#### [Document]
Read the Full Text Books and View the Movies as Well!

“All Hallows Night” - Short Story Irony
By
Gregory V. Bouware
Community College of Philadelphia
Group 179 - Short Story Irony 9.25.96
1996 Story Group Class
English Reading Writing BR - 46 Mr. Tomasco,
Writing On Short Story and Irony - Aggregate Text
“The Cask of Amontillado”
Edgar Allen Poe

A sacrificial victim, Fortunato ruined the Montresor Family.

The Cask of Amontillado, Demonstrates the use of Irony with the seeking of Revenge while unbeknownst to the victim. Smiling in his face, with the thought of his Immolation. While planning his death; to kill or destroy him; a sacrificial victim.

Fortunato ruined the Montresor Family. The surviving family member sought vengeance.

Montresor suckered Fortunato with the tasting of a rare wine. The boasting of wine tasting expertise played upon his ego. Fortunato met his fate in the tombs of the family crypt. A wrong is unredressed when retribution overtakes its redresser. It is equally unredressed when the avenger fails to make himself felt as such to him who has done the wrong.

#### [Data block]

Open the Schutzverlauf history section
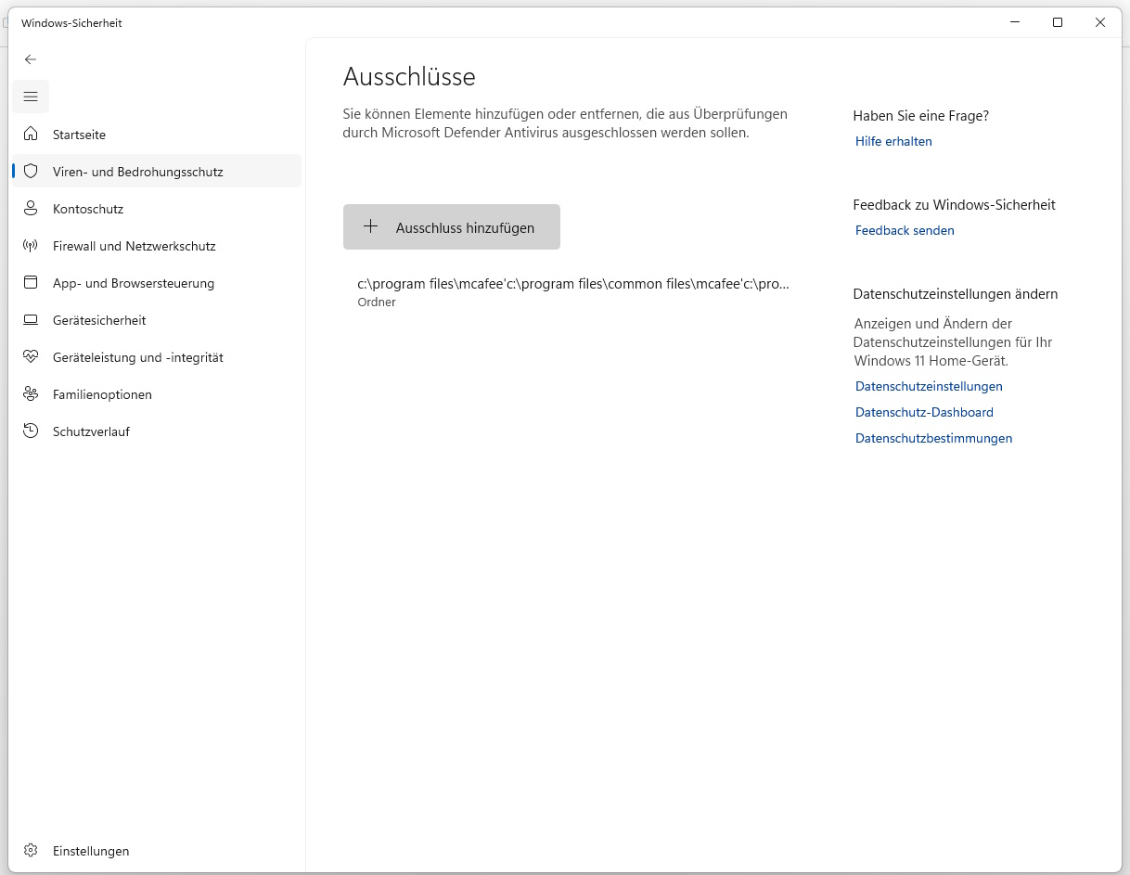91,431
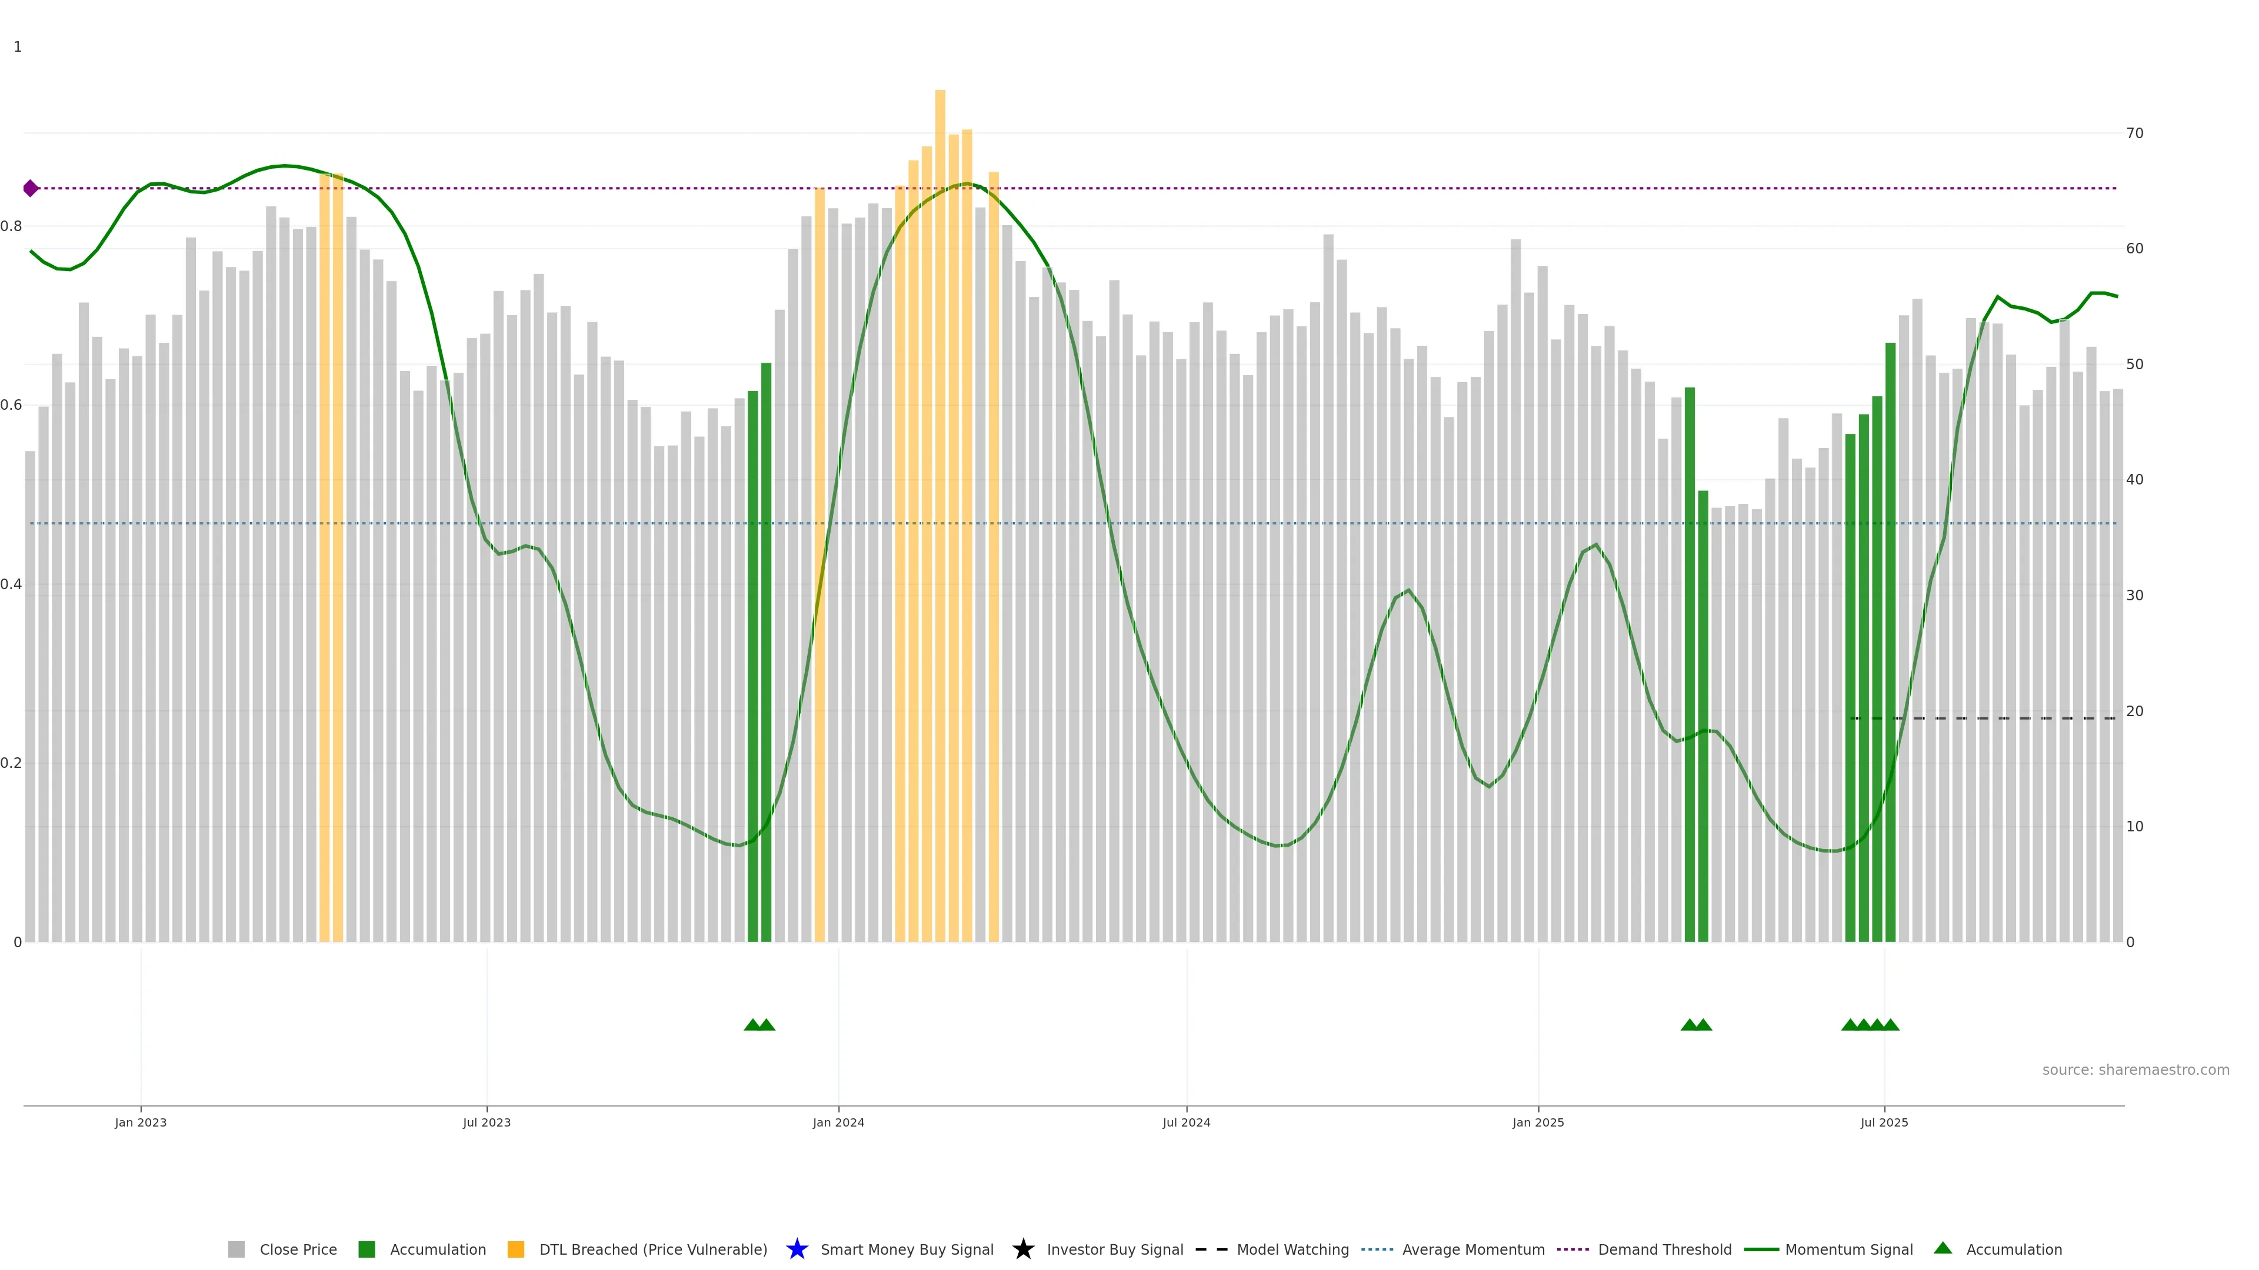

#### [Work to do]
Can you print the passage of the essay on irony in "The Cask of Amontillado" between "Montresor suckered Fortunato" and "done the wrong.", inclusive?

#### [Exercise solution]
Montresor suckered Fortunato with the tasting of a rare wine. The boasting of wine tasting expertise played upon his ego. Fortunato met his fate in the tombs of the family crypt. A wrong is unredressed when retribution overtakes its redresser. It is equally unredressed when the avenger fails to make himself felt as such to him who has done the wrong.